__Task__
Copy each line of the material in which the word "logo" appears.

__Records supplied__
╔══
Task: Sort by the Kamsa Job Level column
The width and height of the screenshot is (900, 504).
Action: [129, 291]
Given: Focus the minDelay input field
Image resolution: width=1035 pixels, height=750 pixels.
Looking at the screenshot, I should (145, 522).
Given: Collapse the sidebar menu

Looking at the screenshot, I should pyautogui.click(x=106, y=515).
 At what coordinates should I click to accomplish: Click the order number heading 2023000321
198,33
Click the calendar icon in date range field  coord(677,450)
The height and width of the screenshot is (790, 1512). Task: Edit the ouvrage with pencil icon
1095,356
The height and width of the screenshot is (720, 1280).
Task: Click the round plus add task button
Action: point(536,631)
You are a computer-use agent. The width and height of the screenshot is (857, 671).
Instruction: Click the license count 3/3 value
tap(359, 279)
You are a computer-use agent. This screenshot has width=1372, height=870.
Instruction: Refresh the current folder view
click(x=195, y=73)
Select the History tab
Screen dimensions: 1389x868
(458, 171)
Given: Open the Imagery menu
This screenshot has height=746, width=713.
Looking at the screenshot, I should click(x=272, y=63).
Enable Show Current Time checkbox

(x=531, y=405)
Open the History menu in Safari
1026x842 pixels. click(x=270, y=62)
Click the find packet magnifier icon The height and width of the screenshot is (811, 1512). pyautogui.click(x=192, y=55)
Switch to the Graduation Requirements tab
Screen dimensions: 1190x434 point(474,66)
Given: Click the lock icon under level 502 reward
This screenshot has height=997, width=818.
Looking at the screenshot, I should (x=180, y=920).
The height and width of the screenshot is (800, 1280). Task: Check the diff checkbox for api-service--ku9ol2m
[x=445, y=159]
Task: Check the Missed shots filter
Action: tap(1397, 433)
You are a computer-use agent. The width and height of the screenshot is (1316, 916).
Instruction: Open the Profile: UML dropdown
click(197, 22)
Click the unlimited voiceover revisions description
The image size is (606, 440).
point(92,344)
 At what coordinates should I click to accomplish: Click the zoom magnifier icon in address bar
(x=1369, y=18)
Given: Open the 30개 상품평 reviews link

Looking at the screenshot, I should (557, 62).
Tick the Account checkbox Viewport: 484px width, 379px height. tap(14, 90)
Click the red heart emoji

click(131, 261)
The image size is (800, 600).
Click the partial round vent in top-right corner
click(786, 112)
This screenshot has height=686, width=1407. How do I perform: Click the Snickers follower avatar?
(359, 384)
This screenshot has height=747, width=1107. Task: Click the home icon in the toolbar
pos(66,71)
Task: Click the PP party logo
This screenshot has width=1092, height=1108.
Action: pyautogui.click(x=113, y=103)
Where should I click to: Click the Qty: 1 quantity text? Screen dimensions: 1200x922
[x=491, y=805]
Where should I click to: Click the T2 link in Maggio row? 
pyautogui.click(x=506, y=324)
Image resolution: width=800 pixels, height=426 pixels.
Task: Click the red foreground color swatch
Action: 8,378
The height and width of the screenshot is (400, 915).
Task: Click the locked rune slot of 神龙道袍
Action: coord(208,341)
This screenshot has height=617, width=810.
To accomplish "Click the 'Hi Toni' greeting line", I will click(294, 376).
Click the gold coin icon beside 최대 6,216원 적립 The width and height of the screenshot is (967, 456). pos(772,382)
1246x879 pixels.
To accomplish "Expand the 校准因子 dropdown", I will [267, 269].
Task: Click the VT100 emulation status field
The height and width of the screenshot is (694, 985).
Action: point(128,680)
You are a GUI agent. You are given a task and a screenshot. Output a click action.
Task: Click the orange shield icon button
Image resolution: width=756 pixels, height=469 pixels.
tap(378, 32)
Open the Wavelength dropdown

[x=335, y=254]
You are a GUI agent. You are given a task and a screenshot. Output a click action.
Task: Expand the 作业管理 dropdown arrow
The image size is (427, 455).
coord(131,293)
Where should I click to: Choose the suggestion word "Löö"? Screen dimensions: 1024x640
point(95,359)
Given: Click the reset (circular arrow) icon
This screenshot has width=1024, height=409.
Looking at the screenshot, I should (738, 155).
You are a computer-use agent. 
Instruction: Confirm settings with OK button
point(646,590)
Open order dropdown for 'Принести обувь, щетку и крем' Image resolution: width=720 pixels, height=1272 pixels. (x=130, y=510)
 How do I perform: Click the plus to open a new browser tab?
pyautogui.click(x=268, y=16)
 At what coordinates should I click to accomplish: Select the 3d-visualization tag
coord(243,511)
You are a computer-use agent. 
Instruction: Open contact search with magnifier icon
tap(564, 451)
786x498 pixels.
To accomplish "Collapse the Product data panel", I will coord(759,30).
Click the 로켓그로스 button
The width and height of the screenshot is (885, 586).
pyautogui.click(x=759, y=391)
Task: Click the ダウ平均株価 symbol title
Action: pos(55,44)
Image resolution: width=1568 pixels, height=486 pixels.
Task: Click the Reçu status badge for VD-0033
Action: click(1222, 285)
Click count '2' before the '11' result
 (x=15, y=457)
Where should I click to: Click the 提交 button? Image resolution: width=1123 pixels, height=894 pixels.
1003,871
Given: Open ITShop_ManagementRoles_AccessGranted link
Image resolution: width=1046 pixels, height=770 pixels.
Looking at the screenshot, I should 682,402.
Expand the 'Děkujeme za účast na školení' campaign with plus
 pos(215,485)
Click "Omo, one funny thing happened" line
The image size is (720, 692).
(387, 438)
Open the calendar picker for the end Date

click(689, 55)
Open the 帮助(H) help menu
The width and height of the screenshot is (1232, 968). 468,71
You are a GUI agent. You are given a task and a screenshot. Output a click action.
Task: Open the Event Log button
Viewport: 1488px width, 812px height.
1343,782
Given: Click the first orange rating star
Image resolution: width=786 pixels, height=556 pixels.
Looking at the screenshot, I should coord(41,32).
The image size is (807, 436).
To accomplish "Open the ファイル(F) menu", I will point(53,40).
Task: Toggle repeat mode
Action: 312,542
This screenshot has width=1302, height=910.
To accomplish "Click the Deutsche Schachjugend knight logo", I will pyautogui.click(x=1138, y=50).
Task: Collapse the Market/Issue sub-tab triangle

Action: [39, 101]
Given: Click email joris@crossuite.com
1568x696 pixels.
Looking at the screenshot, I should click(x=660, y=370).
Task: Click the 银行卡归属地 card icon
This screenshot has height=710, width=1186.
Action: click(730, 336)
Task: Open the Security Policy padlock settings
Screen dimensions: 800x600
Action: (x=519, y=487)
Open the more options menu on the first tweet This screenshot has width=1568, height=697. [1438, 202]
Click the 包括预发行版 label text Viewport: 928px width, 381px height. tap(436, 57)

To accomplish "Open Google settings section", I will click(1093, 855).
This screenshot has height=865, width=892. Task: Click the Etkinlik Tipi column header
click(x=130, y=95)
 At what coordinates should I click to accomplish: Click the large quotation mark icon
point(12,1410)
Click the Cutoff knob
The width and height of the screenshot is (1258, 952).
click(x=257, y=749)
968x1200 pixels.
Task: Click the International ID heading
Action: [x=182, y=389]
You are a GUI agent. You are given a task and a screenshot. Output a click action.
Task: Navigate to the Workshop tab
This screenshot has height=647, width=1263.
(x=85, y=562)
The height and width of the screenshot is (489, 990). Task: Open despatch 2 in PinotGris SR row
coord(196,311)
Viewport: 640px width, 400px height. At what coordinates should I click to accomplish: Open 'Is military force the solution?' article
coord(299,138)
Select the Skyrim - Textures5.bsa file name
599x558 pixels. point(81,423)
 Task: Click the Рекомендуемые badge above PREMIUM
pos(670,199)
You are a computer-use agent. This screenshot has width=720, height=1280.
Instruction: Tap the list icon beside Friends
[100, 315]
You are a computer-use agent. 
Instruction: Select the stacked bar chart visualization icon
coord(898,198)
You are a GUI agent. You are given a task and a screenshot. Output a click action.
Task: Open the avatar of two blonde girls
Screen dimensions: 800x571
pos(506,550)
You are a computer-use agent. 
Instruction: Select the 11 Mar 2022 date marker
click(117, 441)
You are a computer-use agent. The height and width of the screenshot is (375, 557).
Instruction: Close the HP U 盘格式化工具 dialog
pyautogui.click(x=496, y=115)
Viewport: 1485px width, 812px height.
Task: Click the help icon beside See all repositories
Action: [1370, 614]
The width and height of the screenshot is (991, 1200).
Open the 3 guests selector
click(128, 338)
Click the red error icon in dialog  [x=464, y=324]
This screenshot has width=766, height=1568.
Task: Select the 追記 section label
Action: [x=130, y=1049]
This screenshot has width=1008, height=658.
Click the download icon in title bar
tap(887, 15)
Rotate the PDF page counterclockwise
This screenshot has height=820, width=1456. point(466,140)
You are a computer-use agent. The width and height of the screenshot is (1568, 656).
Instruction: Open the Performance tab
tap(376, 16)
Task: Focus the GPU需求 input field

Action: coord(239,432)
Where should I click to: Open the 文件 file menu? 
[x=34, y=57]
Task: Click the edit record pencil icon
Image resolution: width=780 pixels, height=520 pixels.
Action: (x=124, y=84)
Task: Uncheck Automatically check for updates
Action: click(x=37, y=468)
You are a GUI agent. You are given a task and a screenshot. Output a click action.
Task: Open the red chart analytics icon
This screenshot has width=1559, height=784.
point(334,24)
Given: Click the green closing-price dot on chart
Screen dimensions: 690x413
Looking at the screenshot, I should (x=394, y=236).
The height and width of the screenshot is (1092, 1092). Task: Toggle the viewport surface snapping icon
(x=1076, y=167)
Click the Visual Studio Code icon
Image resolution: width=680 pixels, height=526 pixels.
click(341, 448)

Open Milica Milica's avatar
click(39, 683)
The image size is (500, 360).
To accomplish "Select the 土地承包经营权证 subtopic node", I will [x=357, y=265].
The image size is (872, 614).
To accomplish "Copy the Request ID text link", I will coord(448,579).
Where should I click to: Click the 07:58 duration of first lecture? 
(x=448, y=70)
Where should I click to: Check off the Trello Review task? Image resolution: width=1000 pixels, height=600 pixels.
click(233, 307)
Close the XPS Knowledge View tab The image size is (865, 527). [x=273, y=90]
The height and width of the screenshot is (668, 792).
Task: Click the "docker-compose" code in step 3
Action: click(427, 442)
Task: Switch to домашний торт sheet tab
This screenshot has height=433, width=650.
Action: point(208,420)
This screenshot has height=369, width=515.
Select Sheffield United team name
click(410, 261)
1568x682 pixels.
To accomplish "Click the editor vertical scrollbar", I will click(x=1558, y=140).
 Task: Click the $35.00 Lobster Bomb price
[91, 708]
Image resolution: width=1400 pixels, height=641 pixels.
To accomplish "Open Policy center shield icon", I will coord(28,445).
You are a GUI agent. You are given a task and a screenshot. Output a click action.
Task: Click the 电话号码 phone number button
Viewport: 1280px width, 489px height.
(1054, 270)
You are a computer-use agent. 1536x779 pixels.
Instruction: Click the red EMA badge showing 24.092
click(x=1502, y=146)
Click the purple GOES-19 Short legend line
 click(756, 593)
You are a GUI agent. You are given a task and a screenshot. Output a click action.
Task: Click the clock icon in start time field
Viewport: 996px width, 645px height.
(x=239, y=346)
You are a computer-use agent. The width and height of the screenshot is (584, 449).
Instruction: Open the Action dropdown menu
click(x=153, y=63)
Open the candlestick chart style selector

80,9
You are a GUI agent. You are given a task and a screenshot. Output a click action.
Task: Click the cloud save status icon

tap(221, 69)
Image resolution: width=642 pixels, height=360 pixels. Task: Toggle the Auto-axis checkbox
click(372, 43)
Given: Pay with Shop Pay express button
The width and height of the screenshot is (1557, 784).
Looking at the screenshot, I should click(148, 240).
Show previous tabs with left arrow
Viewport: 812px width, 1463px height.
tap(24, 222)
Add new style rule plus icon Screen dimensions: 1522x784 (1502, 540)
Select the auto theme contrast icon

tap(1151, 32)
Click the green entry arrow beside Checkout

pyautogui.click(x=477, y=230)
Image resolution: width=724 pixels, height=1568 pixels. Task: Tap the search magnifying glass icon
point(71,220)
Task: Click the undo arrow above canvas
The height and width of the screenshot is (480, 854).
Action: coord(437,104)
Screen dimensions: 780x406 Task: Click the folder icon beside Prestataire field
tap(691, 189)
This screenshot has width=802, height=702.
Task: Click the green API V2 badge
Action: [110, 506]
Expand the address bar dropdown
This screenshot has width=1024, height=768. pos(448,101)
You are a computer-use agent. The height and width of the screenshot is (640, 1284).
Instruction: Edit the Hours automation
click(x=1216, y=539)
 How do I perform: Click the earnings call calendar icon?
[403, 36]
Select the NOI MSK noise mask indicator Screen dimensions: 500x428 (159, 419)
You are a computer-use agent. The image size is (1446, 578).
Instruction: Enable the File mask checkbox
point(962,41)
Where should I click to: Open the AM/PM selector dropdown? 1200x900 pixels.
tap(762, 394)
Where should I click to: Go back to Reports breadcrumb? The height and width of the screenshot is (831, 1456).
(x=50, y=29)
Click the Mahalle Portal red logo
╚══
__Your solution__
Task: Click the PP party logo
To accomplish "Click the Deutsche Schachjugend knight logo", I will pyautogui.click(x=1138, y=50).
Click the Mahalle Portal red logo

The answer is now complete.